We look at the itinerary and dates first, then the ship. If we had a choice of a smaller ship or a new mega size one, I think we'd likely choose the smaller one, but the price would be the determining factor. Even being with 3000 people, we have never felt crowded, which is pretty amazing.

I think it has more to do with the particular ship/layout than how many folks are on the ship.  We never felt crowded on the Breeze.  On the other hand, the Triumph seemed to have too many things added as afterthoughts leading to a crowded feeling.  The Lido deck seemed especially cramped to us--there was usually somewhere to sit, but lots of the tables were behind other tables or posts. 

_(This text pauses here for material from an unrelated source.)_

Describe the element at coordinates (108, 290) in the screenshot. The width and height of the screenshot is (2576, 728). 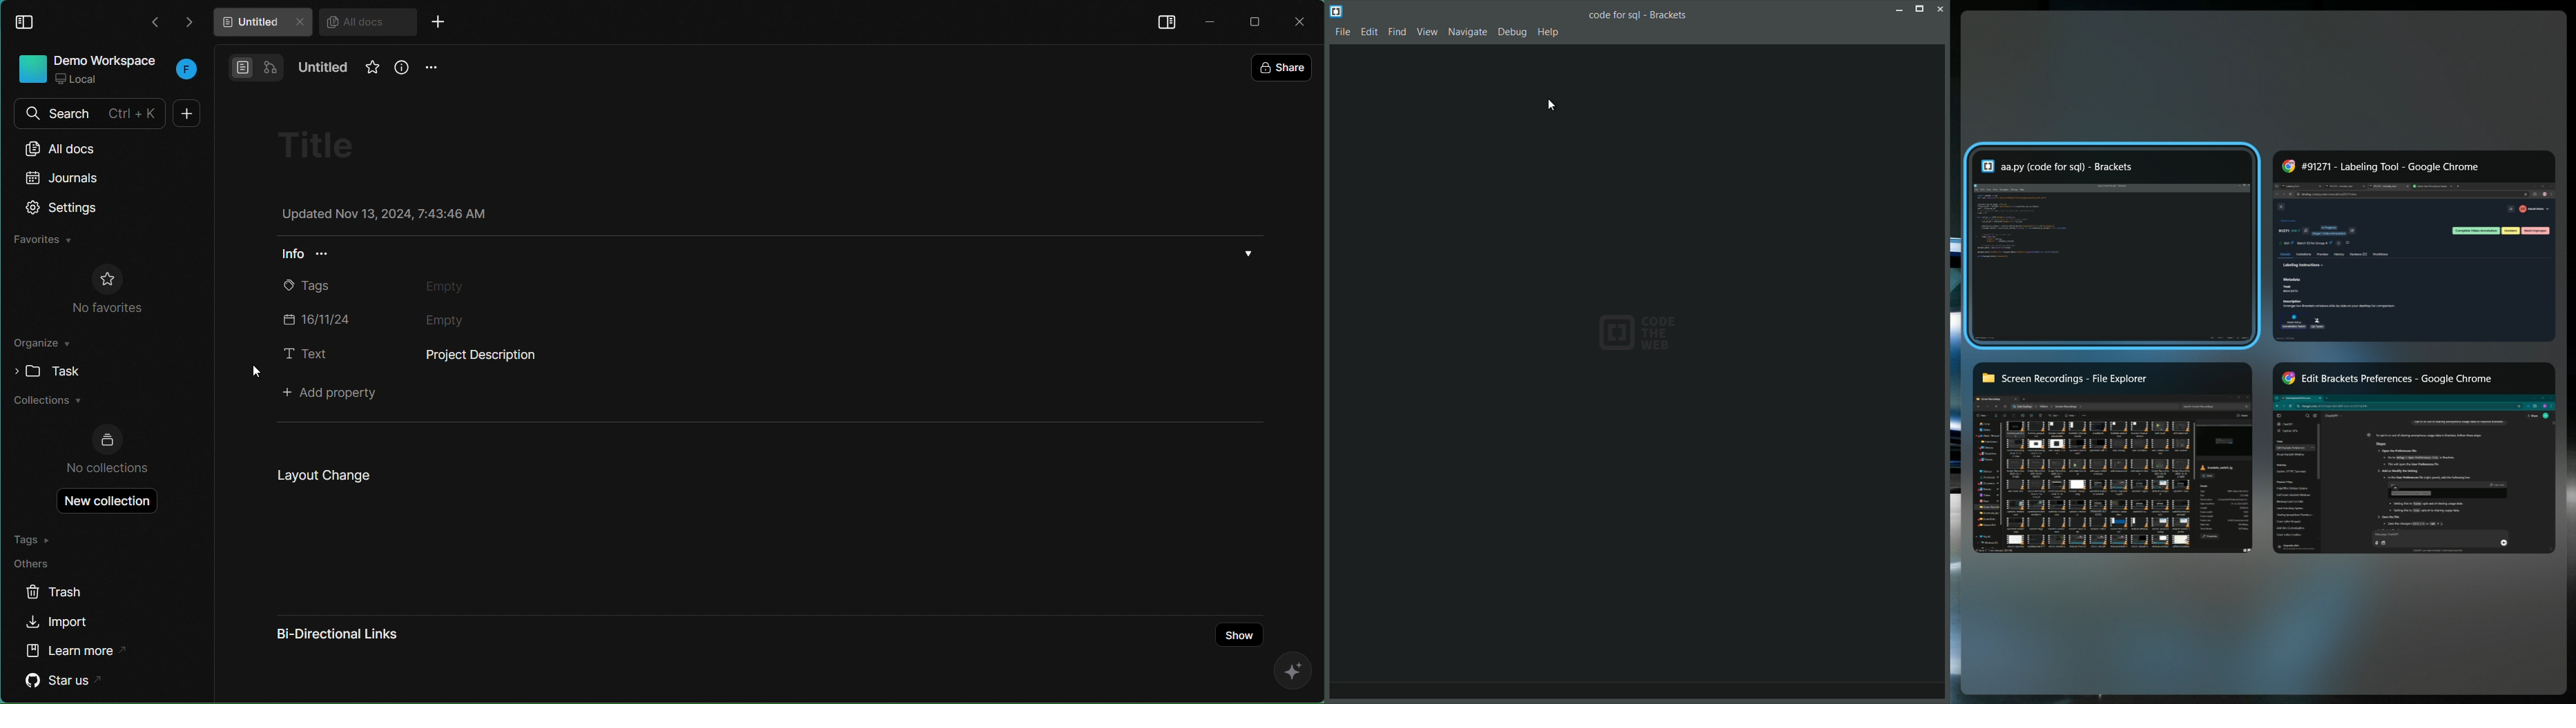
I see `no favorites` at that location.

We prefer smaller ships, but they are becoming extinct.  We'll be on the Escape next April, 4500 pax. Largest by far for us.

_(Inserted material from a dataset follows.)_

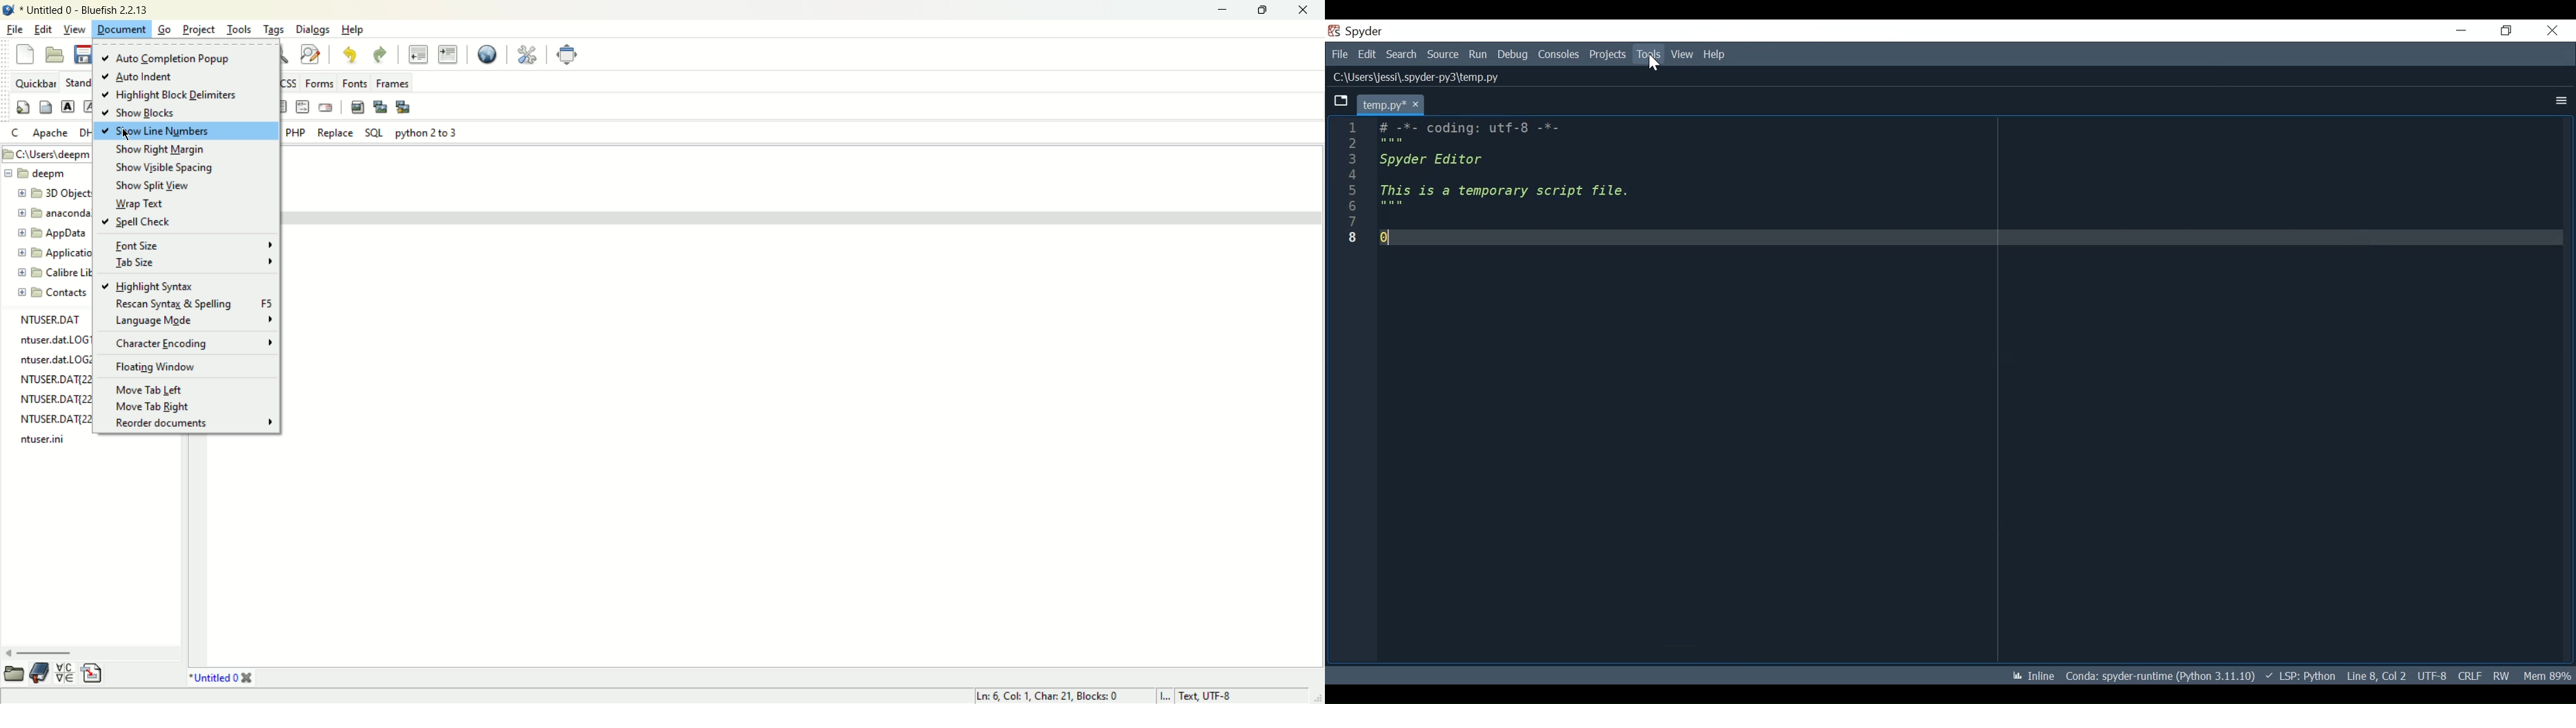  What do you see at coordinates (403, 105) in the screenshot?
I see `multi thumbnail` at bounding box center [403, 105].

Certainly I pay attention to the lower berth guest capacity of the vessels we are interested in. Primarily to determine the passenger space ratio. But one has to be a little careful in simply looking at that ratio (Achieved by dividing the gross tonnage by the number of passengers--lower bed capacity including solo-occupancy cabins), as some of the newer and larger ships have cut back on overall cabin sizes, in order to make more inside space available for extra charge venues and shops (purpose being to keep guests out of their cabins and into the mall environment of the newer ships).

 

In addition, since gross tonnage is a measurement of usable inside space on these vessels it is also important to recognize that they have also cut back on outside public space in order to increase inside retail venue sizes. This in turn limits the amount of space available for open deck relaxation and viewing areas necessary during during sail-aways and such cruises as Alaska or Panama Canal type voyaging.

 

Beside the number of passengers, also important is the number of crew, as the passenger to crew ration is a big factor for us as well.

 

We largely prefer smaller vessels, however, these are becoming available almost exclusively in the domain of the all inclusive, luxury, or quasi-luxury cruise lines, think $$$. The 11 major mass market lines have all gravitated toward very large ships and the escalation of size is still ongoing and rampant.              

 

We look at the passenger/crew ratio but it is not a determining factor.  Just like we check the weather before we sail...it doesn't change anything except how we prepare.  I also largely depends on the passengers themselves and there is no way to determine that.  We have been on the same ship at different times and felt crowded one time and not the other. 

Hi All-

i am new to the forum as I just found it. The determining factor for me is the itinerary. I like to try all different ships, so size doesn't matter. I am also picky about the time of year we sail. I always avoid summer and holidays.

Welcome, this is a fun group of people.

I do pay attention to the number of passengers that a cruise ship holds. It gives me a fair idea of how many people are traveling with me. I book cruises which have got a good amount of passengers capacity. My last cruise had a passenger capacity of 3,840. That was the cruise to Singapore and don't know why I didn't find it crowded at all. Though the ship was full I enjoyed everything. I always book the cruise holiday from Cruisemeout where they provide all the details of the cruise including passenger capacity, the number of decks etc. 

I don't really pay much attention to the size of the ship or the capacity, other than comparing the ratio to other ships on the same itinerary at the same time.